Charles Adolphus, styled Viscount Fincastle, later 7th Earl of Dunmore (1841–1907)
Lady Victoria Alexandrina, or Lady Alexandrina Victoria Murray (1845–1911), married Rev. Henry Cunliffe (1826–1894), son of Sir Robert Henry Cunliffe, 4th Bt. CB, Gen., Bengal Army.

Later life
In 1841, Lady Dunmore was appointed a Lady of the Bedchamber to Queen Victoria but resigned upon her husband's death four years later.

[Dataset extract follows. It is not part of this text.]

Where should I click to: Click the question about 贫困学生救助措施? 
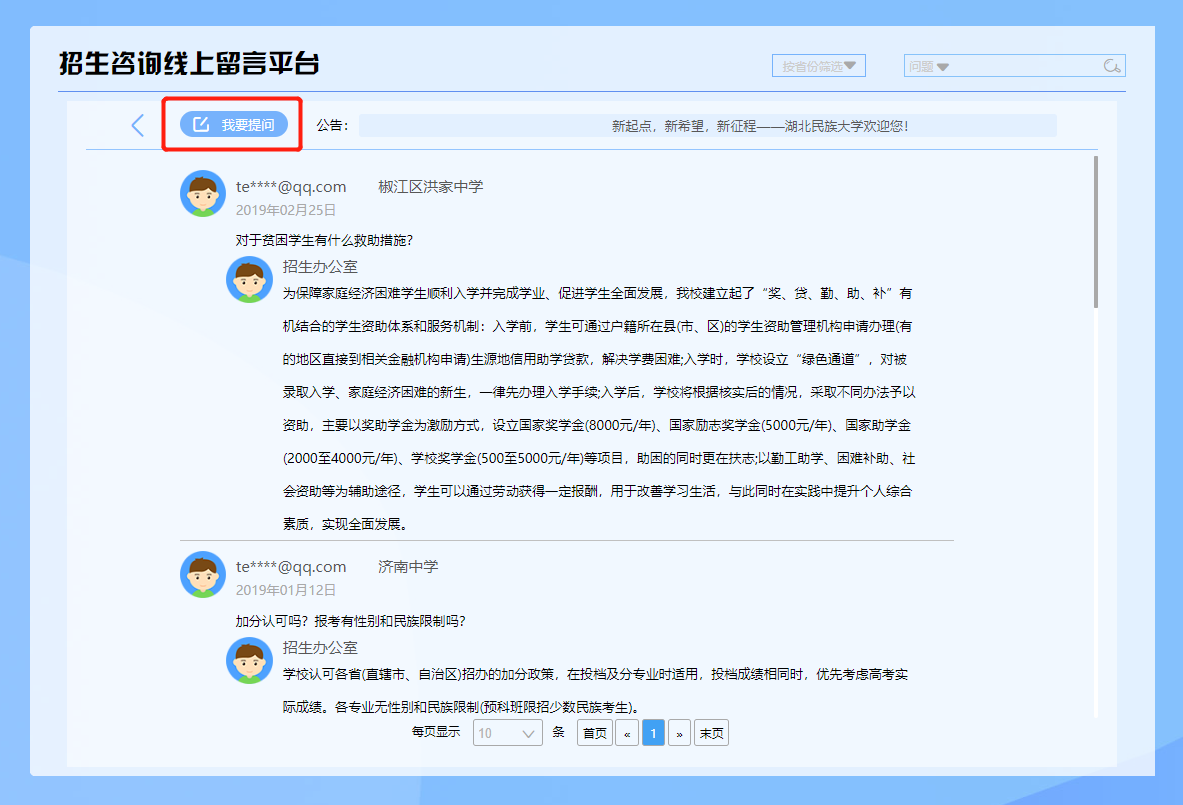(x=324, y=240)
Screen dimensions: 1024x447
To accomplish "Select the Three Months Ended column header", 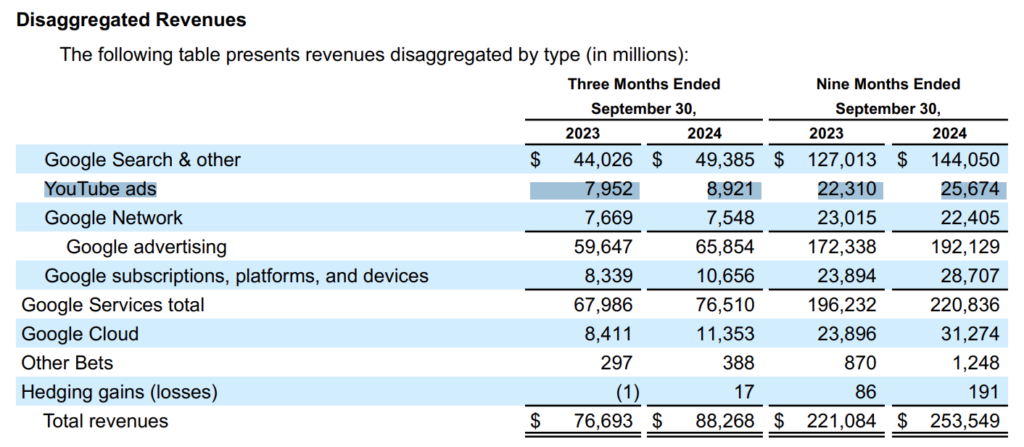I will [x=643, y=84].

Following his death, she inherited  of the Dunmore estate on the "island" of Harris.

She made several improvements to the estate village, building a school and laying out a new village green.

Harris Tweed

During the economic difficulties of the Highland Potato Famine of 1846–47, Lady Dunmore paid for her tenants to emigrate and gave them a grant to help them settle. Together with "Fanny" Beckett she promoted Harris Tweed, a sustainable and local industry. Recognising the sales potential of the fabric, she had the Murray family tartan copied in tweed by the local weavers and suits were later made for the Dunmore estate. Proving a success, Lady Dunmore sought to widen the market by removing the irregularities, caused by dyeing, spinning and weaving (all done by hand), in the cloth to bring it in line with machine-made cloth. She achieved this by organising and financing training in Alloa for the Harris weavers and by the late 1840s, a London market was established, which led to an increase in sales of tweed.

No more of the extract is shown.